[DCRM-L] FW: [RDA-L] [UNICODE-M] Roman Numerals

John Attig jxa16 at psulias.psu.edu
Mon Dec 18 13:21:51 MST 2006


I think that the special Roman numeral codes are for specialized 
applications and would not be used by Libraries.  The suggestion that 
the rules themselves should state that you should record Roman 
numerals as alphabetical characters goes beyond the sort of issues 
that are normally covered in cataloging rules; it seems to me more 
appropriate in the MARC 21 Specifications.

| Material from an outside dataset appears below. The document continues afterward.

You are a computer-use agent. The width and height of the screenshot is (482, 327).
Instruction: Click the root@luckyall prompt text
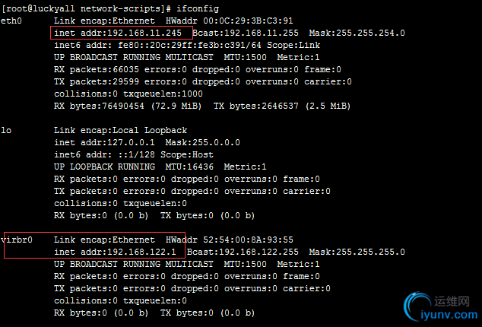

Bottom line: This should not affect us at all.

         John

At 04:58 PM 12/15/2006, Deborah J. Leslie wrote:
>I am forwarding this message as it appeared on RDA-L, which itself was
>forwarded MARC, and that forwarded apparently from UNICODE-M. I have no
>idea what the ramifications for rare materials cataloging might be if
>this is implemented. Perhaps John Attig or someone else better versed in
>unicode can comment. --DJL
>
>-----Original Message-----
>From: Resource Description and Access / Resource Description and Access
>[mailto:RDA-L at INFOSERV.NLC-BNC.CA] On Behalf Of Adam L. Schiff
>Sent: Thursday, 14 December, 2006 21:53
>To: RDA-L at INFOSERV.NLC-BNC.CA
>Subject: Re: [RDA-L] [UNICODE-M] Roman Numerals (fwd)
>
>
>This appeared on the MARC list, but since it included a recommendation
>for
>RDA, I thought I'd forward it here.   --Adam Schiff
>
>---------- Forwarded message ----------
>Date: Thu, 14 Dec 2006 16:42:24 -0500
>From: "[ISO-8859-1] Joan Aliprand" <jaliprand at POBOX.COM>
>Reply-To: UNICODE-MARC Discussion List <UNICODE-MARC at loc.gov>
>To: UNICODE-MARC at LISTSERV.LOC.GOV
>Subject: Re: [UNICODE-M] Roman Numerals
>
> From a practical point of view, it is easier to input these Roman
>numbers
>using letters from the regular keyboard than to invoke an alternate
>input
>method to obtain the Roman numerals in the Number Forms block.
>(Furthermore,
>most people will not know that the Roman numerals in the Number Forms
>block
>exist.)
>
> >I see no advantage to having two ways to encode roman
> >numerals though and would suggest that the character range cited above
>be
> >excluded from MARC records.
>
>I think the issue of transcription of Roman numerals relates to
>cataloging
>rules rather than imposing limitations on the MARC 21 repertoire.
>Vendors do
>not always implement what MARC 21 specifies.
>
>AACR2 includes rules on the transcription of Roman numerals, or
>substitution
>of Western-style Arabic numbers. Perhaps these rules could be expanded
>in
>RDA to specify (a) transcription of a Roman numeral as one or more
>alphabetic letters rather than as a single combination form, and (b) to
>provide explicit alphabetic letter substitutions for Roman numbers that
>cannot be transcribed directly; for example: U+2180 ROMAN NUMERAL ONE
>THOUSAND CD.
>
> > Having two ways to encode some text strings will, I suspect,
> >complicate authority control matching for names with diacritics but
>display
> >happens more often.
>
>The issue of string comparison is a critical aspect of authority
>control,
>and so library processes in general. Those responsible need a thorough
>understanding of Unicode, particularly canonical and compatibility
>equivalences, normalization, casing, and character folding.